• WHAT THE TASK ASKS: Please copy the rows below word for word, beginning at the line that contains "Image resolution: width=1662" and stopping after the line that contains "home is located at coordinates (104, 68).".

• EXERCISE MATERIALS:
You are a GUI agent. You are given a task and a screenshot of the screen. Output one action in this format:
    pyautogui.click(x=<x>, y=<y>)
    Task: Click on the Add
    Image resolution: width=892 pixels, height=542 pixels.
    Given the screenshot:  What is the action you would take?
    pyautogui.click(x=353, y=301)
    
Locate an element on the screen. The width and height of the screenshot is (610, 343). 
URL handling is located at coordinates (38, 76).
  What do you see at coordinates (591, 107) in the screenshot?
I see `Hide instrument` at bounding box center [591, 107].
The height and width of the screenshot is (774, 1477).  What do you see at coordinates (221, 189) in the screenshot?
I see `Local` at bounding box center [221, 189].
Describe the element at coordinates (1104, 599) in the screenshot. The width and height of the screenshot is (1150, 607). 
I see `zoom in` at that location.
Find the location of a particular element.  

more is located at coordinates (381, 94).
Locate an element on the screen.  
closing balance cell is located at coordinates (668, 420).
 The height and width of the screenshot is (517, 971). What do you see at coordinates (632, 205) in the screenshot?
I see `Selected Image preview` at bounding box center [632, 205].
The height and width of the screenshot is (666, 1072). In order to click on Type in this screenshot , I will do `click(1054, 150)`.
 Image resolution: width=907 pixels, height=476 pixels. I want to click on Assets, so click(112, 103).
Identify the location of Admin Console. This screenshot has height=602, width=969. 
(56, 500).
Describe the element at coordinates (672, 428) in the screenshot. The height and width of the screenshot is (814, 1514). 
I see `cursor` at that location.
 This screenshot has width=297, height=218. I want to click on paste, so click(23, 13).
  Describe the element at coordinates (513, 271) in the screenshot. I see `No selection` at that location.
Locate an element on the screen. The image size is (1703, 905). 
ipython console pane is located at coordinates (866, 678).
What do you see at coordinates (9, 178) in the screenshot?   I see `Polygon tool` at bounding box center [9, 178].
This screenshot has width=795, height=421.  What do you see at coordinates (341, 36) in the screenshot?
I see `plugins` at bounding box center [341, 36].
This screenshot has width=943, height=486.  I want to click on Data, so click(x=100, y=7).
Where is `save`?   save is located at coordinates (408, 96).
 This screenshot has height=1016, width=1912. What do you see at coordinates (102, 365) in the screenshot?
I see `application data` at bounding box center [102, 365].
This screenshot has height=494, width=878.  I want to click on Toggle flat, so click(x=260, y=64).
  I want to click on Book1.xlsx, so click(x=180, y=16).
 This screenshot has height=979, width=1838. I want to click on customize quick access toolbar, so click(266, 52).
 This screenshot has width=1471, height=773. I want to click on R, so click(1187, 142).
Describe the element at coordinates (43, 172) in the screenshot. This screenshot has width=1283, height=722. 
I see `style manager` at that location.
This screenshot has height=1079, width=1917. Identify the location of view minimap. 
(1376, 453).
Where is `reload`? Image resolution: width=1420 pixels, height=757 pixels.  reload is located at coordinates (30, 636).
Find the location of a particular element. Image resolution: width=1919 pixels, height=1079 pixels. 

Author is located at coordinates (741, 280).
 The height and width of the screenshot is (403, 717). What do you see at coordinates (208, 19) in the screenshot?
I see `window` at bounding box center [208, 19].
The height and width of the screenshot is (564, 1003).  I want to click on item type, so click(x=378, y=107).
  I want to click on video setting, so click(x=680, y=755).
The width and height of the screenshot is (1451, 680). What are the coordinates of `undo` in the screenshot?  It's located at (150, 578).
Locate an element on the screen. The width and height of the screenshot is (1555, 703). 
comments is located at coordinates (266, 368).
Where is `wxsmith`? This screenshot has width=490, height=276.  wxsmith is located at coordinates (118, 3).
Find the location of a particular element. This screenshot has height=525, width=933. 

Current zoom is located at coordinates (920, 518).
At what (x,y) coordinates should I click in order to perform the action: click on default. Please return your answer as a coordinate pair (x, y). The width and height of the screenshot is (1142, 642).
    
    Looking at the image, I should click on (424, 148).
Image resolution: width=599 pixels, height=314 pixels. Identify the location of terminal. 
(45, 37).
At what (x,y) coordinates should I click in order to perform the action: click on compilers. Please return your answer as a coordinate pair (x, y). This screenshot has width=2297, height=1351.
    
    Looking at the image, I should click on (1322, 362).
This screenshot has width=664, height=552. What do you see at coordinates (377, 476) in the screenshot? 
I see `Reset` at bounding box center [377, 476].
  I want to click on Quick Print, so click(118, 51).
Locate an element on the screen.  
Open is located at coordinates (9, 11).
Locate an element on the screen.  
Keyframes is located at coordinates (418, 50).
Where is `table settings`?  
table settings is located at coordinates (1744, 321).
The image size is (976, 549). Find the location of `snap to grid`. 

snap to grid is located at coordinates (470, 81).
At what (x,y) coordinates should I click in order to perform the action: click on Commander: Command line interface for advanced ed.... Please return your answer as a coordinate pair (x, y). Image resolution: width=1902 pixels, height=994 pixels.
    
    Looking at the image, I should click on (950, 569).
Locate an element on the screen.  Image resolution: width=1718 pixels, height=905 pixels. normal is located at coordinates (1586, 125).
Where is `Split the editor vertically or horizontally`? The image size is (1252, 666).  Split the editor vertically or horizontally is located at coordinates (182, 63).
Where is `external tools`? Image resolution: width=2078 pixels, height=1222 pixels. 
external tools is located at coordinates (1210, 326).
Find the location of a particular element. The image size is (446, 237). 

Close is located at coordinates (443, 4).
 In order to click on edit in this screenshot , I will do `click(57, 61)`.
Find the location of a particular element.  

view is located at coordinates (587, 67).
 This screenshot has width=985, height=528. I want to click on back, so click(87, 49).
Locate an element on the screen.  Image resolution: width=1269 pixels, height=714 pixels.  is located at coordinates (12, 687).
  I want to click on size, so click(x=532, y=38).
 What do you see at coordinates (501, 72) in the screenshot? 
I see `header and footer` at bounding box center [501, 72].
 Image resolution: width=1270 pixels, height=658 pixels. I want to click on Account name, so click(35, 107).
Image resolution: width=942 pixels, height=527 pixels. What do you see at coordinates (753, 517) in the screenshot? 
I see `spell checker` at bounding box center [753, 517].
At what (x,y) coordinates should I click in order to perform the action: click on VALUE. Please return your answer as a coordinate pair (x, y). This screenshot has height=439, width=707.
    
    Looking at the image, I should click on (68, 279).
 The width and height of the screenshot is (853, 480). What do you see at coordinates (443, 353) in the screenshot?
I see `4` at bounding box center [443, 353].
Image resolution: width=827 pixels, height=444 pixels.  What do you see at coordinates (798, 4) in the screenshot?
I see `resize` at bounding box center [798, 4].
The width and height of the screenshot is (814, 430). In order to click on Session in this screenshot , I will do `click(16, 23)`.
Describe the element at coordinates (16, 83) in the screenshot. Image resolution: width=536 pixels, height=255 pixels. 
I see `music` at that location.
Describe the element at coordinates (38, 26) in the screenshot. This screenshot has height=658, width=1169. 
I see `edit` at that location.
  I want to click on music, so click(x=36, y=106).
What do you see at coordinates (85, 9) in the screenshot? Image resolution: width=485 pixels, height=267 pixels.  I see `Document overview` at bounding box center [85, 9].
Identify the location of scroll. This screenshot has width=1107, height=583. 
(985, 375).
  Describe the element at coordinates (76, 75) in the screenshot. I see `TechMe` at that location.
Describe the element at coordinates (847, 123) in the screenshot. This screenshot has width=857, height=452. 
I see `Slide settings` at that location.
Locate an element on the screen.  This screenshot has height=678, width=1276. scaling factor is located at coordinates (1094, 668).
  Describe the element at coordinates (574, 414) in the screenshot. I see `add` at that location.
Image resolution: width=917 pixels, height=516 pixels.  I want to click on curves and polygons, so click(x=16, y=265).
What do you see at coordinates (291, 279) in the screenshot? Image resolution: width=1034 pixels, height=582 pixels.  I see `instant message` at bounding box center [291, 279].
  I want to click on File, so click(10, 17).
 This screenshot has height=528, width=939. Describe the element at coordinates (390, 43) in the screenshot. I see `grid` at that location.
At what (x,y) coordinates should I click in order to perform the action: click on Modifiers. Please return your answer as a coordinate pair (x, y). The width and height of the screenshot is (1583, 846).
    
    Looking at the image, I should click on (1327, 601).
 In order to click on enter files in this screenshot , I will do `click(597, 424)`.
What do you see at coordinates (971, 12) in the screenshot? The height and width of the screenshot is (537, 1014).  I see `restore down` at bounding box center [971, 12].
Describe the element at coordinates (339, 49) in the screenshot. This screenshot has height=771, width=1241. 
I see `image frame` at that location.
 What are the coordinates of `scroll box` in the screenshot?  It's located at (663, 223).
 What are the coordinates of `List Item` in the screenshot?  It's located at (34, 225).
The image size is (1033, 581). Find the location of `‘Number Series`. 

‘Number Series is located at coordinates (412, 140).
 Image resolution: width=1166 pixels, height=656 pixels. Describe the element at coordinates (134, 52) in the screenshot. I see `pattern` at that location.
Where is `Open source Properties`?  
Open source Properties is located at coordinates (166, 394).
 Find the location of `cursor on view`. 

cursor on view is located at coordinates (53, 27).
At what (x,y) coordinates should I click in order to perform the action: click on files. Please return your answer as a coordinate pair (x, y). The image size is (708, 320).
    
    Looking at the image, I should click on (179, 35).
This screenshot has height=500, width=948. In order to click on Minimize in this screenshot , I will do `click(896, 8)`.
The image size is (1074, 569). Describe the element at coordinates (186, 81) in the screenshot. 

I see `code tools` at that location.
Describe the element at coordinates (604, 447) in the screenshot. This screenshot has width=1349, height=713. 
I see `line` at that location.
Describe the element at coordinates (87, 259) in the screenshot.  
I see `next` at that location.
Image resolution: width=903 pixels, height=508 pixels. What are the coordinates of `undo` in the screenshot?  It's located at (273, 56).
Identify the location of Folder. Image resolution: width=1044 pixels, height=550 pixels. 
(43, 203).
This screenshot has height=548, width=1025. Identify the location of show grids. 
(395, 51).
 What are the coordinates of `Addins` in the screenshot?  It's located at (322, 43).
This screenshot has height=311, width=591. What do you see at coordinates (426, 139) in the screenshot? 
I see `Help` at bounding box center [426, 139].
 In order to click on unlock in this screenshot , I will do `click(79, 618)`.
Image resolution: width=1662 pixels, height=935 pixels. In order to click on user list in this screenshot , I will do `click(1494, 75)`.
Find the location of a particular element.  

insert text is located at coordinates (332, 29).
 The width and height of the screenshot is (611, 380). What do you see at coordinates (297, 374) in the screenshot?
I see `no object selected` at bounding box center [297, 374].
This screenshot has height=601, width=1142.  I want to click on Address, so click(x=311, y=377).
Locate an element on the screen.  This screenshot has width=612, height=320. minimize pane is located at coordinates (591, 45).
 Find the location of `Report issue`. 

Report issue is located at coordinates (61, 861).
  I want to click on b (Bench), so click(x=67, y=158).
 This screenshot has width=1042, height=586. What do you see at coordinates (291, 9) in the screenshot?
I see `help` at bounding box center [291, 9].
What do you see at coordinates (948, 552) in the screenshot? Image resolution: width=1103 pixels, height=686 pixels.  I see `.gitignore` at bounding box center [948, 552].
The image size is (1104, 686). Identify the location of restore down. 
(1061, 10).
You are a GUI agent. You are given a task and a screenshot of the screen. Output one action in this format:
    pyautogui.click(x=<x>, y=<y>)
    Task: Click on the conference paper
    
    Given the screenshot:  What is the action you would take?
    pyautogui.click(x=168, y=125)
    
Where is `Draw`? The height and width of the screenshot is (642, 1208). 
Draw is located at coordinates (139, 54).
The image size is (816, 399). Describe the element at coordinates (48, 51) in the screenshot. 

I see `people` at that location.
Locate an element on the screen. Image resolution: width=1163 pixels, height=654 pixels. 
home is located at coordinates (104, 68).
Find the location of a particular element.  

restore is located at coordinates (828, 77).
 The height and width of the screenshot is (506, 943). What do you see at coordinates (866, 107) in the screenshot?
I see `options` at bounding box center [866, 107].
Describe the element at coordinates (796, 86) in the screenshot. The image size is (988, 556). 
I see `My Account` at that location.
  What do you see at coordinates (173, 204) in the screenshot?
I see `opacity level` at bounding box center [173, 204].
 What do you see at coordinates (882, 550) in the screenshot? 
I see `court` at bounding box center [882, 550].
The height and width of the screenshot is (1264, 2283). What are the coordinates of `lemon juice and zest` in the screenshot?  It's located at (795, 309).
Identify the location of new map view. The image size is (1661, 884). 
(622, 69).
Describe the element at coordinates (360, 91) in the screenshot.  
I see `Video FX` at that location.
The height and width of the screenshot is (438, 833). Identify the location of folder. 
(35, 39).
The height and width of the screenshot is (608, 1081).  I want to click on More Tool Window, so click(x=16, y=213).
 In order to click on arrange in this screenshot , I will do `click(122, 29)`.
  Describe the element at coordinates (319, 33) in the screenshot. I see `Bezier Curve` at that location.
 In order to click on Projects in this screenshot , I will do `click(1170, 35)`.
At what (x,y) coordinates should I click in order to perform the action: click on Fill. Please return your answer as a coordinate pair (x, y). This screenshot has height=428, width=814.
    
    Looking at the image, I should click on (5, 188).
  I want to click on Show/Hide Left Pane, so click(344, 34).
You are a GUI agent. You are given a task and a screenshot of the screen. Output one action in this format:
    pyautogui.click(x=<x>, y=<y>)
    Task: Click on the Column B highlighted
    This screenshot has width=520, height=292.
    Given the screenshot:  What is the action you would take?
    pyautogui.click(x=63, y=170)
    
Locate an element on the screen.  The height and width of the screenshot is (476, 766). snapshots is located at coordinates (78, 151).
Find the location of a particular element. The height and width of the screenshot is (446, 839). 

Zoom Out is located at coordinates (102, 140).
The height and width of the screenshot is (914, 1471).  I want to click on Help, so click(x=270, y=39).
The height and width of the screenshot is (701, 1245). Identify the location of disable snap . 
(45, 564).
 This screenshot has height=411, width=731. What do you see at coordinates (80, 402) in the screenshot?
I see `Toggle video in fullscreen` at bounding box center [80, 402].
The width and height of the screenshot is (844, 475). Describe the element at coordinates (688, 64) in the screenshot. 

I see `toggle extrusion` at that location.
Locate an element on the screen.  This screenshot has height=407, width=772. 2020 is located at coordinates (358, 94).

• ANSWER:
Image resolution: width=1662 pixels, height=935 pixels. In order to click on user list in this screenshot , I will do `click(1494, 75)`.
Find the location of a particular element.  

insert text is located at coordinates (332, 29).
 The width and height of the screenshot is (611, 380). What do you see at coordinates (297, 374) in the screenshot?
I see `no object selected` at bounding box center [297, 374].
This screenshot has height=601, width=1142.  I want to click on Address, so click(x=311, y=377).
Locate an element on the screen.  This screenshot has width=612, height=320. minimize pane is located at coordinates (591, 45).
 Find the location of `Report issue`. 

Report issue is located at coordinates (61, 861).
  I want to click on b (Bench), so click(x=67, y=158).
 This screenshot has width=1042, height=586. What do you see at coordinates (291, 9) in the screenshot?
I see `help` at bounding box center [291, 9].
What do you see at coordinates (948, 552) in the screenshot? Image resolution: width=1103 pixels, height=686 pixels.  I see `.gitignore` at bounding box center [948, 552].
The image size is (1104, 686). Identify the location of restore down. 
(1061, 10).
You are a GUI agent. You are given a task and a screenshot of the screen. Output one action in this format:
    pyautogui.click(x=<x>, y=<y>)
    Task: Click on the conference paper
    
    Given the screenshot:  What is the action you would take?
    pyautogui.click(x=168, y=125)
    
Where is `Draw`? The height and width of the screenshot is (642, 1208). 
Draw is located at coordinates (139, 54).
The image size is (816, 399). Describe the element at coordinates (48, 51) in the screenshot. 

I see `people` at that location.
Locate an element on the screen. Image resolution: width=1163 pixels, height=654 pixels. 
home is located at coordinates (104, 68).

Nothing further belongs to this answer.